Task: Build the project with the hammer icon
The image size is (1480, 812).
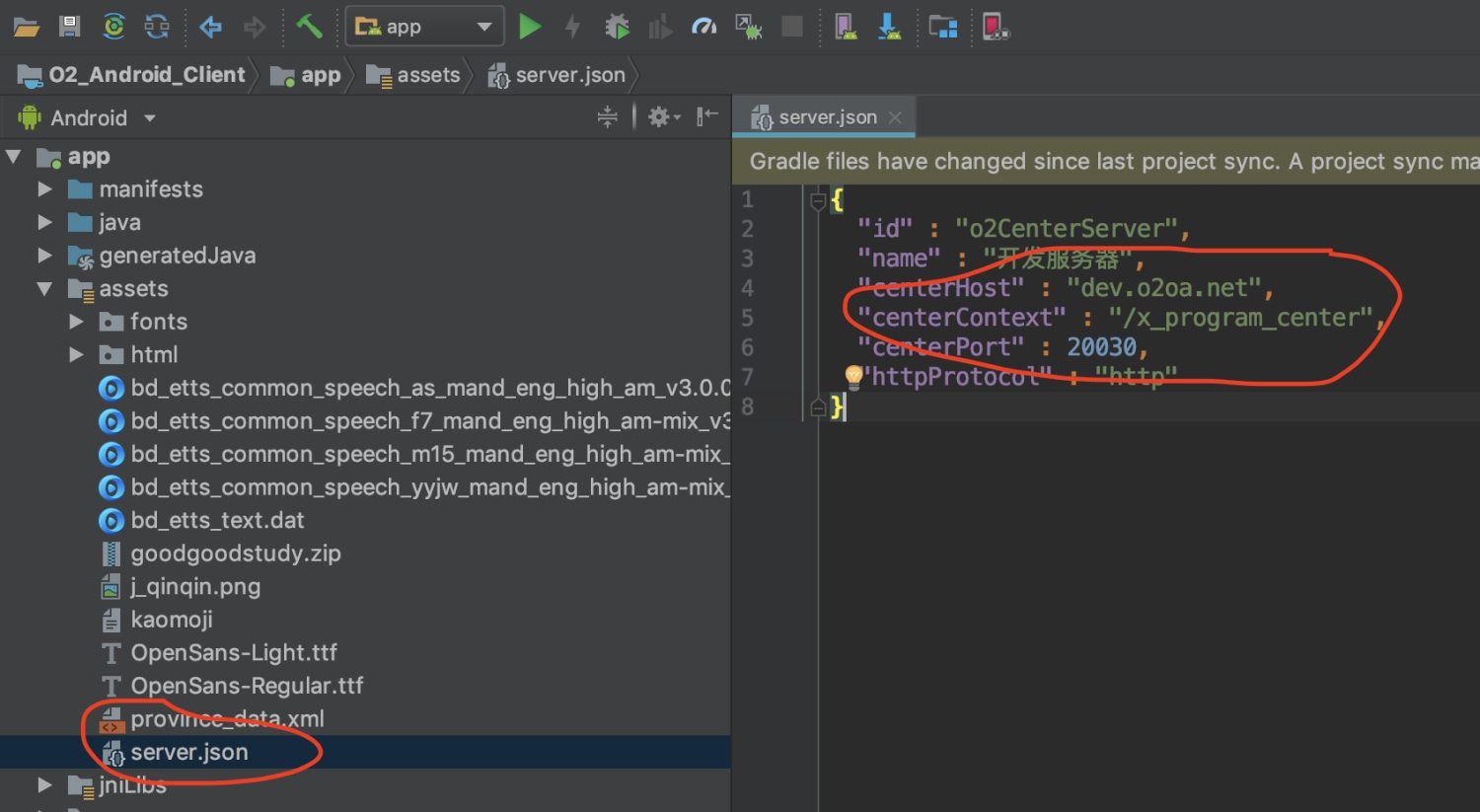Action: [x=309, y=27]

* * *

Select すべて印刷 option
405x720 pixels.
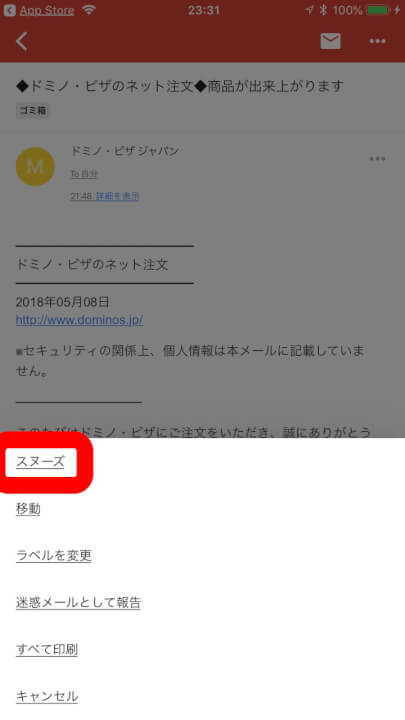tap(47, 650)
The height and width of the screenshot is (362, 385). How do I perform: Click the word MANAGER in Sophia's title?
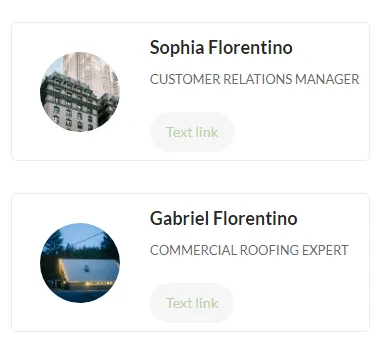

...

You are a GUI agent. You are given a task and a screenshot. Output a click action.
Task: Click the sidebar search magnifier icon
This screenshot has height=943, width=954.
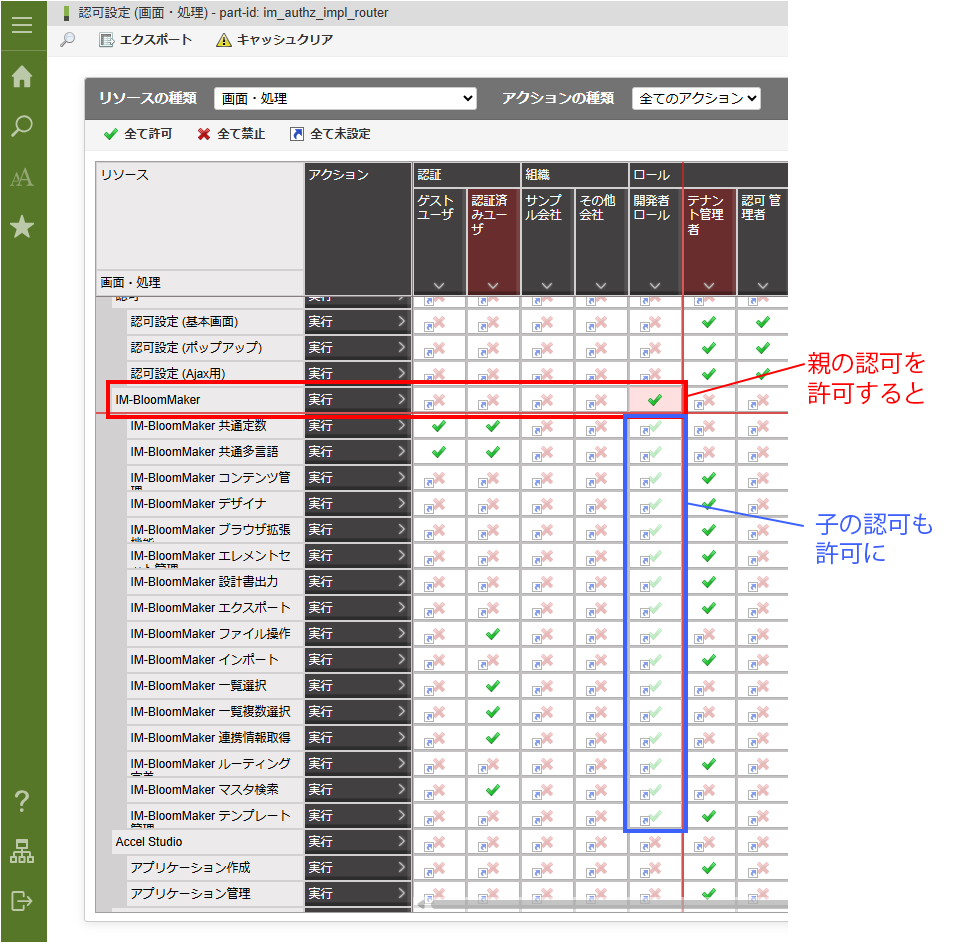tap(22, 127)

## Exercise
Scan the material above for the string "icon" and report each line where you find it.

## Solved problem
Task: Build the project with the hammer icon
Task: Click the sidebar search magnifier icon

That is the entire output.